By Professor Guy Orpen Deputy Vice-Chancellor, New Campus Development
Last week saw Bristol in the headlines for a huge research award to enable the establishment of the Bristol Digital Futures Institute. With its remarkable facilities, the Institute will be led by Professor Dimitra Simeonidou and Professor Susan Halford at the heart of the new University campus at Temple Quarter. It will focus on developing not just the digital technologies of the future, but how they are to benefit society, people and businesses. The amount of money is enormous. UK Research and Innovation – the R&D funding arm of UK government – awarded the University of Bristol £29m, matched by £71m of private, and industrial support. This is a massive vote of confidence for the concept of the Temple Quarter campus achieved in direct competition with the biggest and best universities and their partners in the country.
The Institute will aim to generate 30 new collaborate projects per year. It has been hailed both as the means by which Bristol could support the development of franchises like Wallace & Gromit and Shaun the Sheep (by Aardman) and also achieve breakthroughs in design and manufacturing (by Airbus). The range of partners involved is remarkable – from Babbasa, KWMC and Watershed to Hargreaves Lansdown and BT – literally dozens, large and small, local and global in reach. They all seek to work across traditional divides to understand the potential and benefits of the digital world – whether by partnering the creative with manufacturing, community with industry, or computer science with sociology.
Perhaps today it is easier now than a few years ago to understand how thoughtful we all need to be about digital technologies. When Web 2.0 was first mentioned 15-20 years ago no one imagined that Google, Amazon, Facebook and the like would be the giants they are now. Even less predicted was the way social media would be the means by which US presidents get elected or communicate their policies! Nor did we understand how much others got to know about us as individuals and communities while we use the internet.

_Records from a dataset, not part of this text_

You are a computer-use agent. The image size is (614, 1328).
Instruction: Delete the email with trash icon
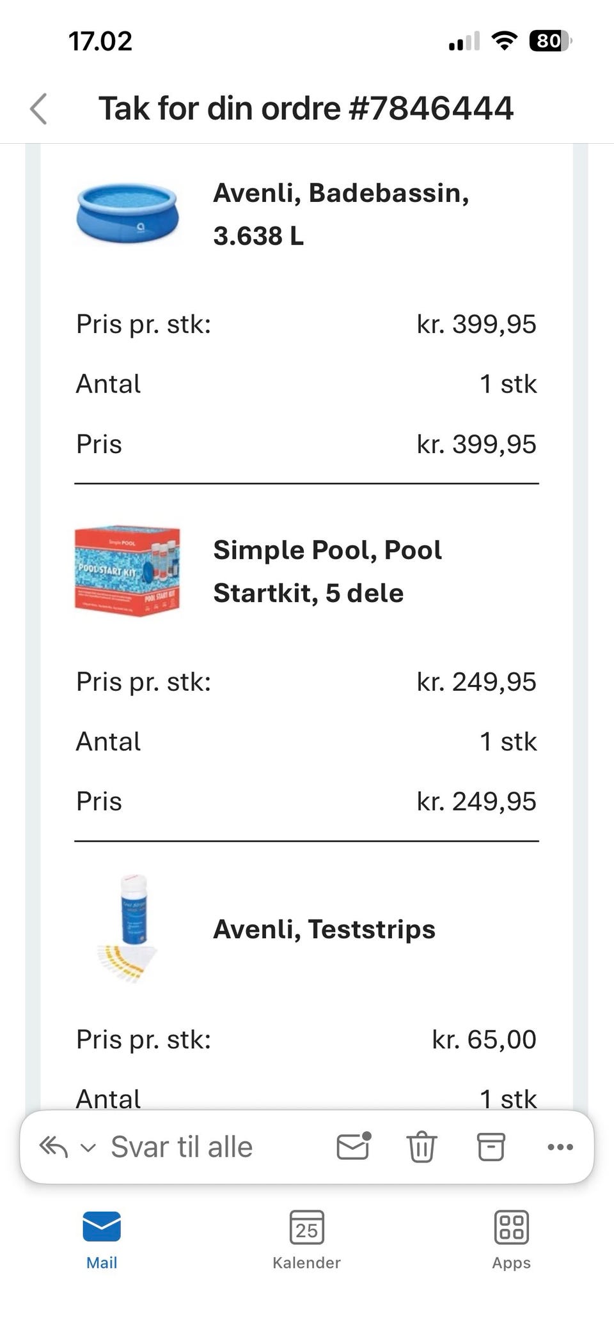pos(422,1147)
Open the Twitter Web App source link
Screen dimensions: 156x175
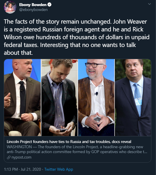pyautogui.click(x=59, y=169)
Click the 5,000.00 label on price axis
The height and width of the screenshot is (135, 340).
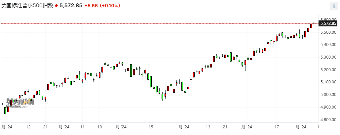click(x=328, y=95)
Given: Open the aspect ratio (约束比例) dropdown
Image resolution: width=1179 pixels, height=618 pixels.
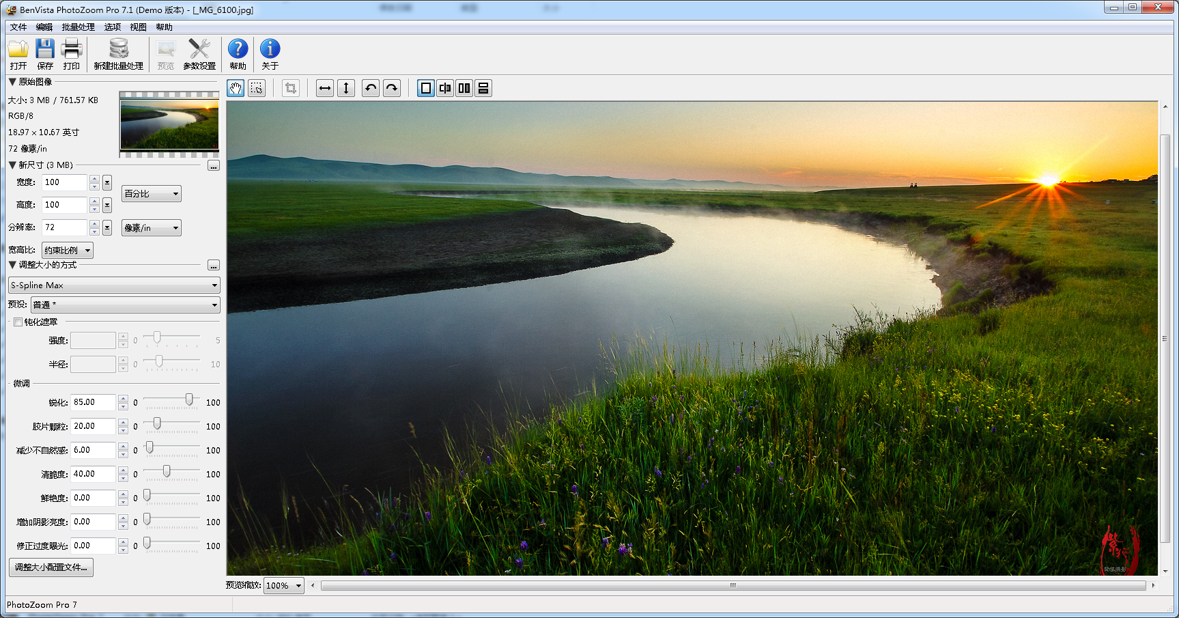Looking at the screenshot, I should 68,251.
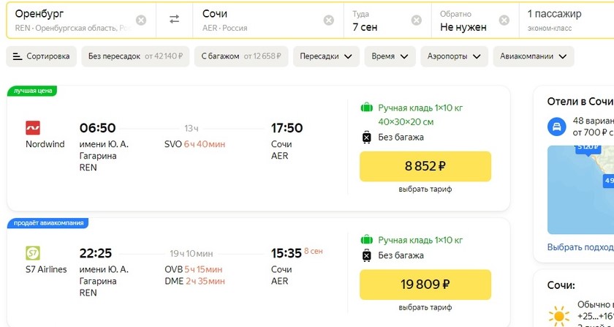Image resolution: width=614 pixels, height=327 pixels.
Task: Expand the Авиакомпании dropdown
Action: click(x=534, y=56)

The new Institute will have at its heart the ambition to let people and society shape the digital futures that we face, together. It will develop the responsible innovation, regulation, ethics, acceptability and business models for new ways of living and working using the many emerging digital technologies. Whole new ways of operating society are arising almost daily – the potential for doing good is tremendous but so are some of the risks. By directly involving a wider range of people at the time the tech and its applications are being developed, the Bristol Digital Futures Institute will seek to maximise those benefits for all.
Businesses born in the digital age, those born longer ago, organisations and activities that could be digital – many people and parts of society will want to think through how they develop their futures. The Bristol Digital Futures Institute will be there in the heart of our city to help.